PROMPT: Begin at the line that holds "Task: Open the" and copy each line exactly until the data below ends, including that last line but no pictures.

───── RECORDS TO PROCESS ─────

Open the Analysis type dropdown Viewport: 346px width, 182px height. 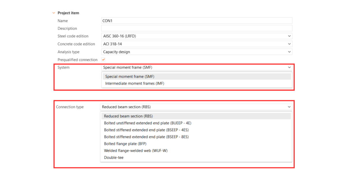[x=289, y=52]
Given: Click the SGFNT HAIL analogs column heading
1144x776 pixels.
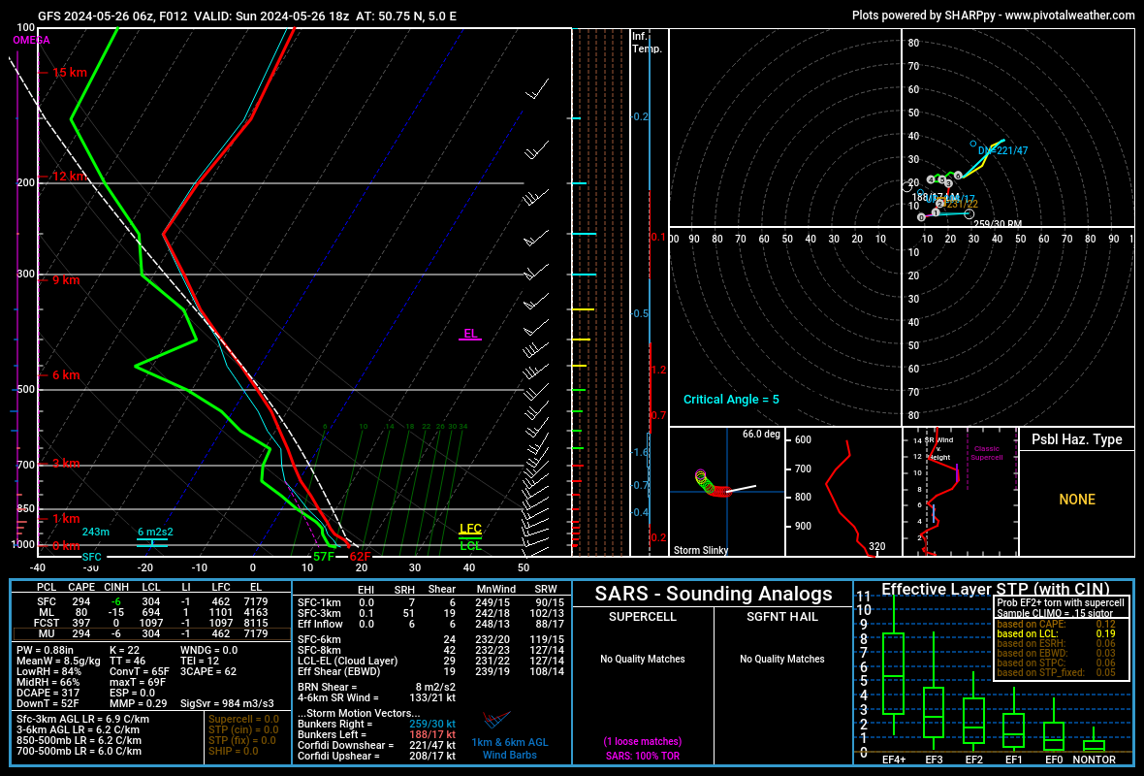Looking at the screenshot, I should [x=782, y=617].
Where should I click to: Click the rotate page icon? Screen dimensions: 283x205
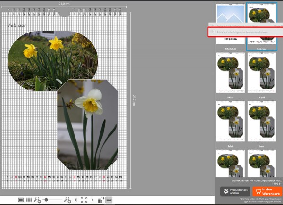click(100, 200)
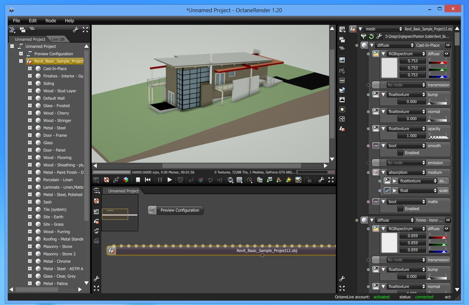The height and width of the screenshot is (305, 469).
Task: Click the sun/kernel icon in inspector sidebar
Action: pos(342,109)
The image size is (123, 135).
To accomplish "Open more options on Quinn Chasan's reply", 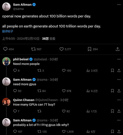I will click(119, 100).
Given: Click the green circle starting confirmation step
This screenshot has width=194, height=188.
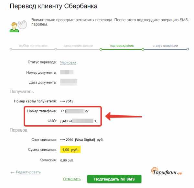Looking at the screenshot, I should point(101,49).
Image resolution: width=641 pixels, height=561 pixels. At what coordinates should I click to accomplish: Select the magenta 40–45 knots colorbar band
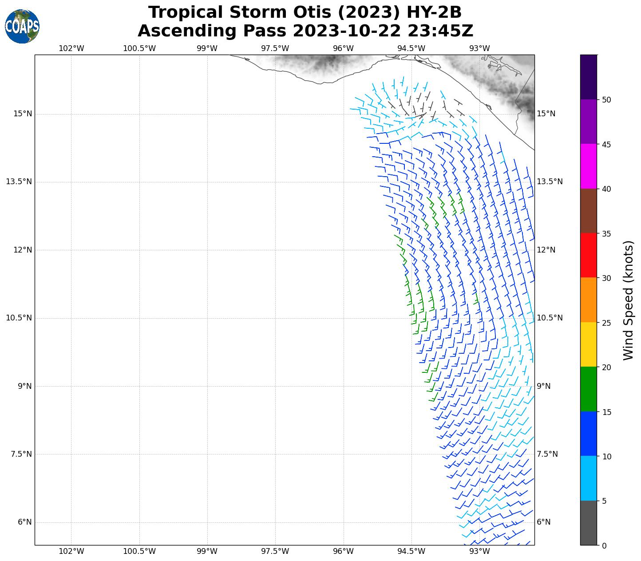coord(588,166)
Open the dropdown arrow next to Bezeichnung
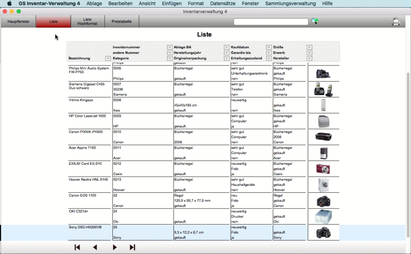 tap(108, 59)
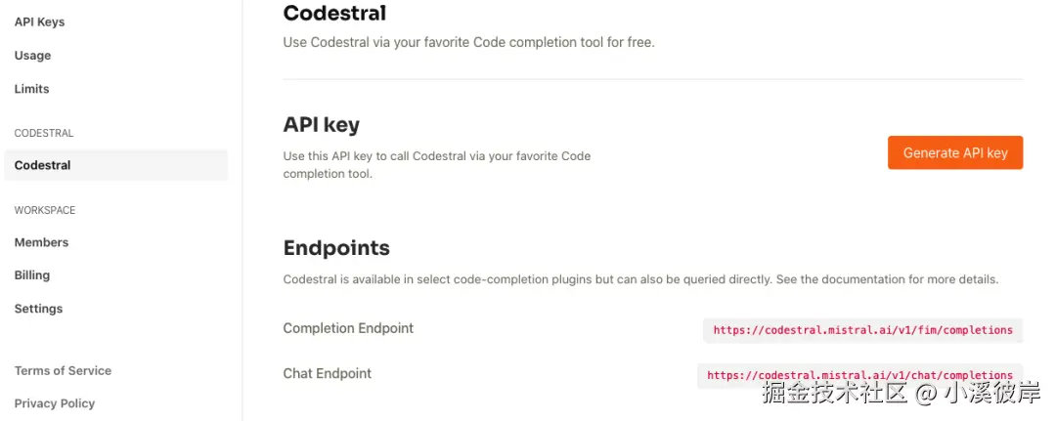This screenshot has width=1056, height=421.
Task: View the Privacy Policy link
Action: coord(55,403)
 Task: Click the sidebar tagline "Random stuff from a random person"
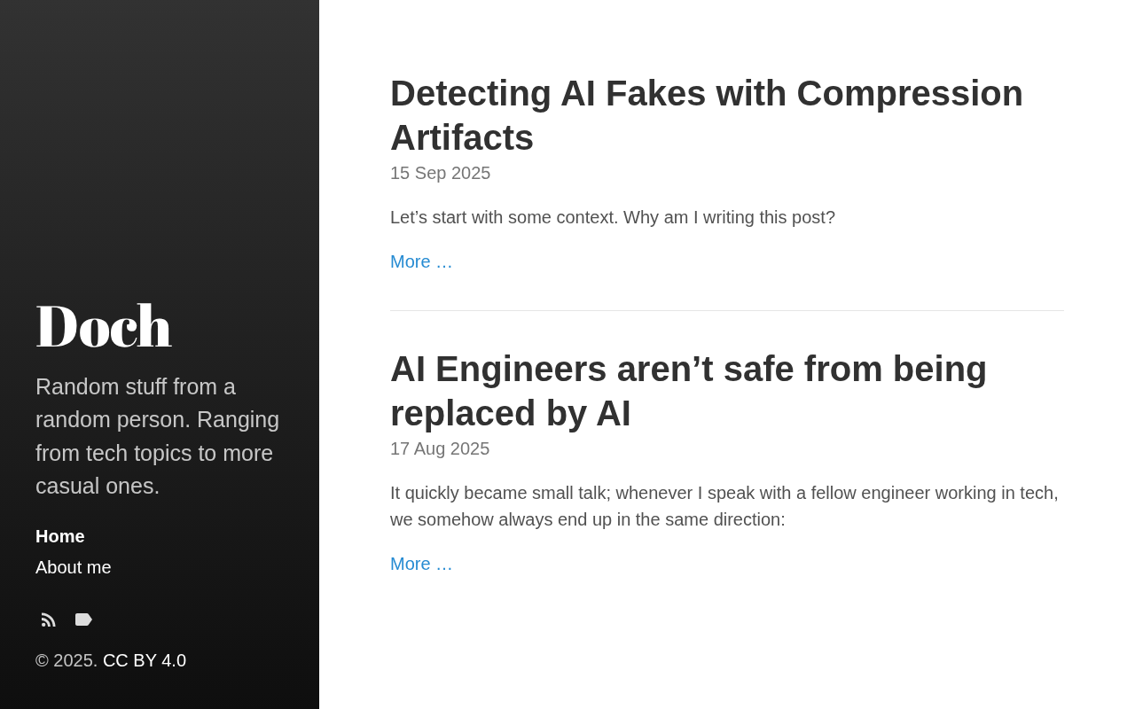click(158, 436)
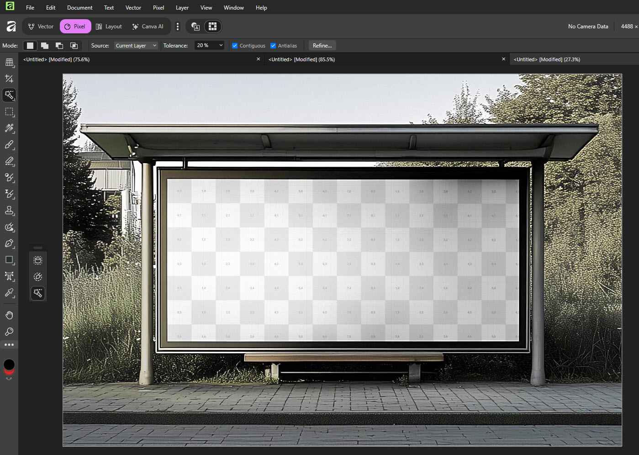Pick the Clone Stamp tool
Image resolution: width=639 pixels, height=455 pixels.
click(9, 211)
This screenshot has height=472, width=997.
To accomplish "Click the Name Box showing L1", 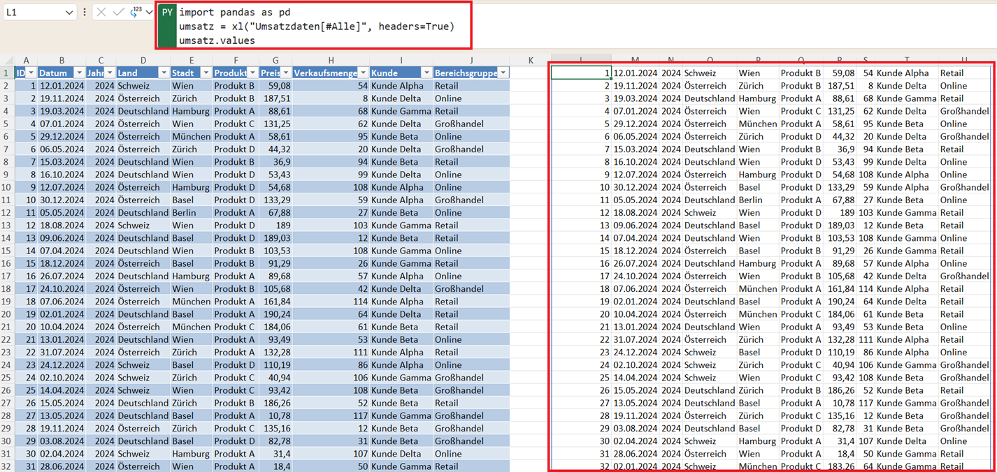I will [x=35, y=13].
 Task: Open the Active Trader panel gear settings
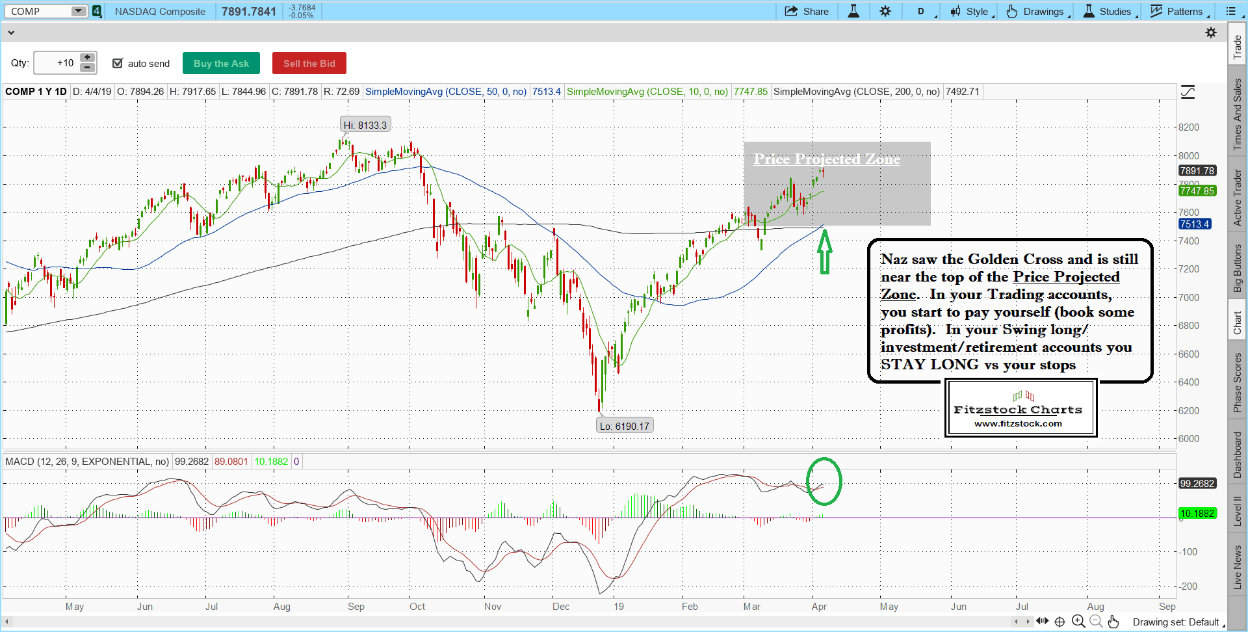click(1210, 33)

─────

SOLUTION FOR THIS TASK:
 Task: Open the Active Trader panel gear settings
click(1210, 33)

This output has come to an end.